Suppose I cut my cleaning lady’s pay by $10 per week.  What happens to the “purchasing power of the community as a whole”?  Her purchasing power clearly falls by $10.  But my purchasing power just as clearly rises by $10.  The net effect, assuming no change in behavior, is -$10+$10=$0. 

And that’s just nominal purchasing power.  When the price of cleaning services goes down, and all other prices stay the same, real purchasing power of the community is actually slightly higher.

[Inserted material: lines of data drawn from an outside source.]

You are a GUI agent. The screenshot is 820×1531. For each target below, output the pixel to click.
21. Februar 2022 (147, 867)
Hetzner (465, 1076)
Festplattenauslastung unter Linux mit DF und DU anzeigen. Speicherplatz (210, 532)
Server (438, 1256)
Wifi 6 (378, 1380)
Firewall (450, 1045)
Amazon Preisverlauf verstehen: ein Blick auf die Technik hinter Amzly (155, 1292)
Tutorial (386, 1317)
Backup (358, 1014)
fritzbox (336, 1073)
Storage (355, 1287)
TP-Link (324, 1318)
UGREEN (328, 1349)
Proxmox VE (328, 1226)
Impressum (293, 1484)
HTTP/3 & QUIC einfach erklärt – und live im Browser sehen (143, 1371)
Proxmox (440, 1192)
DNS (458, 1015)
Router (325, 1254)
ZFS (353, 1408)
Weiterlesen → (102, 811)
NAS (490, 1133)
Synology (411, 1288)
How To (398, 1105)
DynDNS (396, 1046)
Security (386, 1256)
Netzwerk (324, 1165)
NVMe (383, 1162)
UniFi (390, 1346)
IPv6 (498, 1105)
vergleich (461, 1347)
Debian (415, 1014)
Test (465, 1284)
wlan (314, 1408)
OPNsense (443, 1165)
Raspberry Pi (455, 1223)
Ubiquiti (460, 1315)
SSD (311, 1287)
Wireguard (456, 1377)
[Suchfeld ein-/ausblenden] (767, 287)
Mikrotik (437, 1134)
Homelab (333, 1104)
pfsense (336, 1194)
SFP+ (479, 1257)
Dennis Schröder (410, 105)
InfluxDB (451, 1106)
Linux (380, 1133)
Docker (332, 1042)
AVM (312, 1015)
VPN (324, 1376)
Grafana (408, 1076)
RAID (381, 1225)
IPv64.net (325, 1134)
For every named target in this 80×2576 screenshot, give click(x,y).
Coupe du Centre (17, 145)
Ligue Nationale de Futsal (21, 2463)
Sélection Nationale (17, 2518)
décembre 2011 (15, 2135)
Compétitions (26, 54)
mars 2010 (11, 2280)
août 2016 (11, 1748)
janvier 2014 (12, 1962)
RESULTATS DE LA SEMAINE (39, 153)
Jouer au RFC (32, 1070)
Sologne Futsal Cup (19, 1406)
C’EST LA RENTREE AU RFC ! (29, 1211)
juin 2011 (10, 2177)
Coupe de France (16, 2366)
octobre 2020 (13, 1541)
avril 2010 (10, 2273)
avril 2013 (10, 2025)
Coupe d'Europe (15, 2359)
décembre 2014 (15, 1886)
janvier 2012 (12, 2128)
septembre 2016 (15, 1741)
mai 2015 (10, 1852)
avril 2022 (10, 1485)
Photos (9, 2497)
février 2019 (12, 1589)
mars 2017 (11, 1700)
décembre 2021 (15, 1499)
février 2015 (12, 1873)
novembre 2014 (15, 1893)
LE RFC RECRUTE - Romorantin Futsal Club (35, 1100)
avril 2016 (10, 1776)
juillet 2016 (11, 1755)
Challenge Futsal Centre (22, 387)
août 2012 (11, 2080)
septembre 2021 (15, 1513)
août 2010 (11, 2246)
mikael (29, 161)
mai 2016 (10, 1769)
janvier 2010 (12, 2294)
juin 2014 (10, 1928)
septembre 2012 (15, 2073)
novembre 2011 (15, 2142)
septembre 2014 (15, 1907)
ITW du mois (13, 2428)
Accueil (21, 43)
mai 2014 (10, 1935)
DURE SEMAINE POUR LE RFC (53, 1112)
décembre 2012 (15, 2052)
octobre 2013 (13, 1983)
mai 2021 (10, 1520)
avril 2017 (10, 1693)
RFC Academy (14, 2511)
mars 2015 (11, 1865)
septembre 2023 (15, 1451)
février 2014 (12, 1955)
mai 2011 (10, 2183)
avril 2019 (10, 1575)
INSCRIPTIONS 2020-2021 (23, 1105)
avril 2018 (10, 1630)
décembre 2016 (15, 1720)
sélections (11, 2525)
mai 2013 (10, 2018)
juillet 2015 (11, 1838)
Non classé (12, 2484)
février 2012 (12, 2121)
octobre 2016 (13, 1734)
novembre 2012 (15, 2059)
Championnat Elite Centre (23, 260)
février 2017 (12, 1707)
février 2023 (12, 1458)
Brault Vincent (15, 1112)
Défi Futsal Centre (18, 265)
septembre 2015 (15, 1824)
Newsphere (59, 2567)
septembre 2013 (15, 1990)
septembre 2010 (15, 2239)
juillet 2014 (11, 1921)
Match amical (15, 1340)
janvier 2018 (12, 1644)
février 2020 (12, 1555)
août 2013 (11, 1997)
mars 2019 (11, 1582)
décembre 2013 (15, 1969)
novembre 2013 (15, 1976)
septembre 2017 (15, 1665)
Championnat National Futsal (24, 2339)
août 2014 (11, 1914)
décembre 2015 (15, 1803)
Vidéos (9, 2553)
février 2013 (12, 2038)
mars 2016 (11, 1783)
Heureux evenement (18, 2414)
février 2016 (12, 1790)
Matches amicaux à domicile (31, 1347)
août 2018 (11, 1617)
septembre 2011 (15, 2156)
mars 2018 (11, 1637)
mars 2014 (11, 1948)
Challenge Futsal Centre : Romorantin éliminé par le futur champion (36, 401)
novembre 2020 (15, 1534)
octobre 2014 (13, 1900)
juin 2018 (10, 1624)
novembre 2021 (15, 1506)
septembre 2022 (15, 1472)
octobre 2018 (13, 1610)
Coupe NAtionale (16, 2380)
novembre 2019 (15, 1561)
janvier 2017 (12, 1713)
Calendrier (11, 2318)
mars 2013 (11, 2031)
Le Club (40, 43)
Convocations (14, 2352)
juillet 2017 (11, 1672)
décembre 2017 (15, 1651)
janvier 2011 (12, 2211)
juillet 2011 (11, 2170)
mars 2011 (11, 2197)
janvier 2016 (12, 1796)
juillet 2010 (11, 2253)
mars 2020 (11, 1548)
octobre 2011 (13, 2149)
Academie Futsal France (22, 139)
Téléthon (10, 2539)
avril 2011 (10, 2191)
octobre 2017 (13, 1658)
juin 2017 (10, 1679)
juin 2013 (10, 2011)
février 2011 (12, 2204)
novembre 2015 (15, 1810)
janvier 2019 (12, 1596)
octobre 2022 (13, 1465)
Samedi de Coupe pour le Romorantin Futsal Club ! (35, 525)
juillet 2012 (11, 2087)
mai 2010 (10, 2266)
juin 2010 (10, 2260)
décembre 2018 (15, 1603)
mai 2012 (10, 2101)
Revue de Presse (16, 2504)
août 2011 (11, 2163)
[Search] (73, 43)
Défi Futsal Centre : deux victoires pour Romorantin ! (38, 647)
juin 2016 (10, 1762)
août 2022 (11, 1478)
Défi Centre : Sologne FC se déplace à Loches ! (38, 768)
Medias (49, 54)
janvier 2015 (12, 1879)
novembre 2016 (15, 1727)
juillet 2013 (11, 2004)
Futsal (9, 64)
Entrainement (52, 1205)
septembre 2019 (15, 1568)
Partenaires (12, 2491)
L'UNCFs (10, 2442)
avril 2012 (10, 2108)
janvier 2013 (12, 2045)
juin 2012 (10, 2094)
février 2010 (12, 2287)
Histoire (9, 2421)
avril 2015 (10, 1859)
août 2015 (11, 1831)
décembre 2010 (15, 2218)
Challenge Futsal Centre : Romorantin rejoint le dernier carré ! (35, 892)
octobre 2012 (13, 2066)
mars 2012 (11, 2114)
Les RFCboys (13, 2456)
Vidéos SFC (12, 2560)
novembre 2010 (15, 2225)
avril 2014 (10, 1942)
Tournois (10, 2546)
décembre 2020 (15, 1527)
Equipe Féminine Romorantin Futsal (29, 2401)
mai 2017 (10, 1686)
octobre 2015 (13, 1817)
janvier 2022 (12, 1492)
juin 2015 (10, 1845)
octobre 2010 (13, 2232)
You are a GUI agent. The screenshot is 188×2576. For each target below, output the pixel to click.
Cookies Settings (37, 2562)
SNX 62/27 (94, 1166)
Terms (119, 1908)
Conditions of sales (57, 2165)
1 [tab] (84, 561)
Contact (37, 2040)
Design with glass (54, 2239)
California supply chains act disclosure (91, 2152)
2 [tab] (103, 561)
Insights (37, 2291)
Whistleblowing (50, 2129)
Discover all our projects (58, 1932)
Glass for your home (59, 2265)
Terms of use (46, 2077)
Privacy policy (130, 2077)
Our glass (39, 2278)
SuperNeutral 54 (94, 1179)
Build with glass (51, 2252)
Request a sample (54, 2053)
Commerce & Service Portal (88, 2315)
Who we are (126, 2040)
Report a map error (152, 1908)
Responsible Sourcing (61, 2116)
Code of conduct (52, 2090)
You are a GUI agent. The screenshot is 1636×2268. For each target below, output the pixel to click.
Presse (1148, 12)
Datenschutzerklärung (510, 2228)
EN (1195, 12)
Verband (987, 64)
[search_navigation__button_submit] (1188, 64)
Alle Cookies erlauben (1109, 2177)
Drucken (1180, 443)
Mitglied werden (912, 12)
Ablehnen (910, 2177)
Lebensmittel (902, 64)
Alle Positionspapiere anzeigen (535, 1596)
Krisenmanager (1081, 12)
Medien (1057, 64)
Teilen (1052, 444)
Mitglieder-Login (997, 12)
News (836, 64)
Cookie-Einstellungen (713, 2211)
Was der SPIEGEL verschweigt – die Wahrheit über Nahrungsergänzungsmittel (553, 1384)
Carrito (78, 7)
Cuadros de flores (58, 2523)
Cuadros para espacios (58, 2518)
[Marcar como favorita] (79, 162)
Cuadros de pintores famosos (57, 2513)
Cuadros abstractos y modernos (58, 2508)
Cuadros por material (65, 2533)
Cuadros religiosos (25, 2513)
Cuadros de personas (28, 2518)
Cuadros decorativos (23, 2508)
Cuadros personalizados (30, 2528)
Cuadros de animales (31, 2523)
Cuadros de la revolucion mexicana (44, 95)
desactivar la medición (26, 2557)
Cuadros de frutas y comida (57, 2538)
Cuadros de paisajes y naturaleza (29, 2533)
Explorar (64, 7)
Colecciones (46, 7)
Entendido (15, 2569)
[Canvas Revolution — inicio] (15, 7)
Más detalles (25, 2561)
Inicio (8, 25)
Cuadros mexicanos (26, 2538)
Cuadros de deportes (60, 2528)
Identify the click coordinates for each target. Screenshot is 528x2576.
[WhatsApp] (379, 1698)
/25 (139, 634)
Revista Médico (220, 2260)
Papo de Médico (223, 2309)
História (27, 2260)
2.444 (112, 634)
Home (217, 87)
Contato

Krugman’s next paragraph gratifyingly acknowledges this basic principle for creditor-debtor contracts:

And Fisher pointed out in 1933 that a general fall in wages and prices
actually makes things worse, by making debtors poorer in real terms;
true, creditors are made richer, but because debtors are more likely to
cut spending than creditors are to increase it, the overall effect is to
deepen the depression.

But the same goes for labor contracts, too.  In both cases, the sole Keynesian mechanism at work is differences in the marginal propensity to spend.  All talk about “reductions in communal purchasing power” is a red herring.

Consider: By Keynes and Krugman’s reasoning, mandating a 50% pay raise throughout the economy would be a fool-proof way to raise communal purchasing power by 50%.  It’s not.  Employers foot the bill, and their purchasing power falls just as much as workers’ rises.  Assuming, of course, that they don’t hire fewer workers or declare bankruptcy.  The interaction between income distribution and marginal propensity to consume could outweigh these effects, but I see no reason to think they would.

There is plenty of evidence that nominal wages are downwardly rigid.  There is plenty of evidence that government is far from the sole cause of this rigidity.  Basic labor economics says that if Aggregate Demand falls and nominal wages are rigid, you’ll get unemployment.  Why can’t Krugman stick to these simple truths, instead of maligning wage flexibility as the road to ruin?